The study, which will be published online this week in the journal Proceedings of the National Academy of Sciences, shows that climate change is going to increase the likelihood of large fires in the Greater Yellowstone Ecosystem, to a point that could see a dramatic overall shift in the ecosystem itself; with changes to animal and plant life predicted.
“Large, severe fires are normal for this ecosystem. It has burned this way about every few hundred years for thousands of years,” explains study author Monica Turner, the Eugene P. Odum Professor of Ecology at the University of Wisconsin-Madison and a landscape ecologist who has worked in the Greater Yellowstone area for more than 20 years. “But if the current relationship between climate and large fires holds true, a warming climate will drive more frequent large fires in the Greater Yellowstone Ecosystem in the future.”

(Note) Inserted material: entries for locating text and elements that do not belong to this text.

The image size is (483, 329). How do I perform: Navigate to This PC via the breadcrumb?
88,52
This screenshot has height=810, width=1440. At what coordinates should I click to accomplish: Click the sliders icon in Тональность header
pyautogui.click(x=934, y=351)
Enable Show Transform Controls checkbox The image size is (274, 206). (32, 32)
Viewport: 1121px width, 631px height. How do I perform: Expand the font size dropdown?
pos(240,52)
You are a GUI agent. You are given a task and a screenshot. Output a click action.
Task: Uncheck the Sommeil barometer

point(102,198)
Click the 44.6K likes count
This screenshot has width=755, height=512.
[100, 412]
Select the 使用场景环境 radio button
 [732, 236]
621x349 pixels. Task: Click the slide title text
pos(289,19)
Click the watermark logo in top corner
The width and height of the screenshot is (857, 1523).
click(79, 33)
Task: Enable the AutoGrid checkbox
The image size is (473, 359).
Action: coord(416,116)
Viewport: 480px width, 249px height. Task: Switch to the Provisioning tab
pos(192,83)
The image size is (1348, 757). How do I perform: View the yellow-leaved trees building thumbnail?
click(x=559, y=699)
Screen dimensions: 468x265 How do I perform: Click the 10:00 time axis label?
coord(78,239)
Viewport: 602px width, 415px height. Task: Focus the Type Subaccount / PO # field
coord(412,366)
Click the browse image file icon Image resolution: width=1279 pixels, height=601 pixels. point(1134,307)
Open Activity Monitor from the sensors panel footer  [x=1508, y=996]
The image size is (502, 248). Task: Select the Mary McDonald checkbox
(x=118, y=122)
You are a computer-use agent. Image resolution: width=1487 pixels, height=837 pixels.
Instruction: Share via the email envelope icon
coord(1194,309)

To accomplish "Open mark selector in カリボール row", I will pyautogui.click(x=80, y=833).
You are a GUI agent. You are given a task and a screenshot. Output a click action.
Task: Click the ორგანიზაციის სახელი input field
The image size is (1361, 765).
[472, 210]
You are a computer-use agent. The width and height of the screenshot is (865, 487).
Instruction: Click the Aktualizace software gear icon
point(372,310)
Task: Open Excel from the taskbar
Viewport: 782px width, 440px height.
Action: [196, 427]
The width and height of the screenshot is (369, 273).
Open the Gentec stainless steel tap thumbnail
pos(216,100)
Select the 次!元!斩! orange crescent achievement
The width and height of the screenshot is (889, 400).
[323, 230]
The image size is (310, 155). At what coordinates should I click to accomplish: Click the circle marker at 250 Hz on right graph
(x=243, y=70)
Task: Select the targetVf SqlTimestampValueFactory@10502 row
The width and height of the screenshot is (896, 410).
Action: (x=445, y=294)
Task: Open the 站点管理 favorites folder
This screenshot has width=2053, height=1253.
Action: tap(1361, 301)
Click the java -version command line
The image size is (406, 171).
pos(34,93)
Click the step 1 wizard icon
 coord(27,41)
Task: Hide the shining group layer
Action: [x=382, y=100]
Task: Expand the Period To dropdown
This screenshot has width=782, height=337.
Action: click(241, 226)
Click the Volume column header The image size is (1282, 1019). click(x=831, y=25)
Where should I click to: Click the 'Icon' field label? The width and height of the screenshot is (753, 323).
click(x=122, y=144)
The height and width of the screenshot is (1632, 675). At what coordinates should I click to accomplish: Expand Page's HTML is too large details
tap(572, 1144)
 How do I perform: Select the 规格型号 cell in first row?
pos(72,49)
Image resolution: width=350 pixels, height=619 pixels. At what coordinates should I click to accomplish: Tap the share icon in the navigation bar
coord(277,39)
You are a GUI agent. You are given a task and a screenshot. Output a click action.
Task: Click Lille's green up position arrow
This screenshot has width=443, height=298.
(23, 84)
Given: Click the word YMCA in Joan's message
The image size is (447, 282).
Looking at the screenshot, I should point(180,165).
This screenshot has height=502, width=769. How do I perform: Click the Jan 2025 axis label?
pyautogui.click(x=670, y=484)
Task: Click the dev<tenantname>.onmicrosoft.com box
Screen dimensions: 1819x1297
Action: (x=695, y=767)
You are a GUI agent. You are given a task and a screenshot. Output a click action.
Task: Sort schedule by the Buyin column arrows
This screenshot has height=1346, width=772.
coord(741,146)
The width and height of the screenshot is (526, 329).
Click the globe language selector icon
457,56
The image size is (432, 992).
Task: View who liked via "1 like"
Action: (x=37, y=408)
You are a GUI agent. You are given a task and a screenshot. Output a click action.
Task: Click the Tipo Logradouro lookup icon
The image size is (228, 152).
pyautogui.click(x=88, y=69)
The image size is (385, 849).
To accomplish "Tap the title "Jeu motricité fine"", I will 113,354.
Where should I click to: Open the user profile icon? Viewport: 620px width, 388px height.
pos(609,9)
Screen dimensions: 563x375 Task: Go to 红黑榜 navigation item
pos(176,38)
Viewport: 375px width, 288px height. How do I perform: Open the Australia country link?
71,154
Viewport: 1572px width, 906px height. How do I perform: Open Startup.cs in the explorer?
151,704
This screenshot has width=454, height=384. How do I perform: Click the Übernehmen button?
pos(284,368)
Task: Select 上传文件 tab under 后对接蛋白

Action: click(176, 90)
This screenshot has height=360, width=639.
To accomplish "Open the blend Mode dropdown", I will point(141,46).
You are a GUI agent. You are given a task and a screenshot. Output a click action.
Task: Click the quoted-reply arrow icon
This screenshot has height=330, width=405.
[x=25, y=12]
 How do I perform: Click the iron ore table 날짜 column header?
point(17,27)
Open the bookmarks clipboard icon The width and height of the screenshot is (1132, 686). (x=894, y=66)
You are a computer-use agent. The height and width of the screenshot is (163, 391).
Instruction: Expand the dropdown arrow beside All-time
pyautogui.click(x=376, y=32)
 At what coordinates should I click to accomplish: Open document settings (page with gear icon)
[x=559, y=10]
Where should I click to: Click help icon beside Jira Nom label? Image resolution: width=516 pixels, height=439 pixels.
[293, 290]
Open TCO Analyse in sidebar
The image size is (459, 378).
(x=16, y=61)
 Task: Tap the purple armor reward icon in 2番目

Centered around the Yellowstone National Park, but encompassing about 20 million acres over Wyoming, Montana, and Idaho, including the Grand Teton National Park, the Greater Yellowstone Ecosystem is predominately made up of lodgepole pine, but includes Douglas fir, Ponderosa pine, whitepark pine, spruce-fir and aspen.
The researchers used historic records of fires in the Yellowstone area and coupled that together with a number of existing climate models to determine how climate change will impact fires in the coming century.
“What surprised us about our results was the speed and scale of the projected changes in fire in Greater Yellowstone,” says lead author Anthony Westerling, a professor of environmental engineering and geography at the University of California, Merced. “We expected fire to increase with increased temperatures, but we did not expect it to increase so much or so quickly. We were also surprised by how consistent the changes were across different climate projections.”
They found that fires large than 500 acres – which were previously a rare phenomenon – will likely be an annual occurrence by 2050. Fire rotation – the time span over which an entire landscape burns – is likely to be reduced from 100 to 300 years to less than 30 years.
“More frequent fires will not be catastrophic to the area — Yellowstone will not be destroyed — but they will undoubtedly lead to major shifts in the vegetation,” says Turner. “It is critical to keep monitoring these forests and study how they respond to future fires.”
The issue at hand is not the survival of Yellowstone, as Turner notes, but rather what the face of Yellowstone will look like in 50, 75, 100 years. The lodgepole pines which dominate much of the landscape may simply not have enough time to recover from one fire to the next, and if they cannot adapt, they will be wiped from the area, allowing other trees and even shrub- or grass-land to take over.
“The climatic conditions projected for the second half of this century are similar to what we see in areas of the west today that have different forest types from Yellowstone’s,” Westerling said. “We don’t know how fast those species will migrate in response to climate change, though, so the immediate response of the ecosystem is hard to predict. Because of its pristine condition, Yellowstone provides an unparalleled natural laboratory to monitor and learn from fire and ecosystem responses to climate change.”
When this happens, and with the advent in changing climate, the rate of fire rotation will once again change, as fuel and ideal conditions change once again.
“The biggest challenge for us is to understand what can happen when the ecosystem is transformed,” said Westerling. “Our projections also depend on the climate models we are using — for example, if projections for winter snow pack or summer rainfall were to increase significantly, that would change our results.”
“In these model we don’t consider what the vegetation will do under these changing regimes,” said Smithwick. “The forest has been stable for thousands of years, but it looks like it will face changes by 2050.”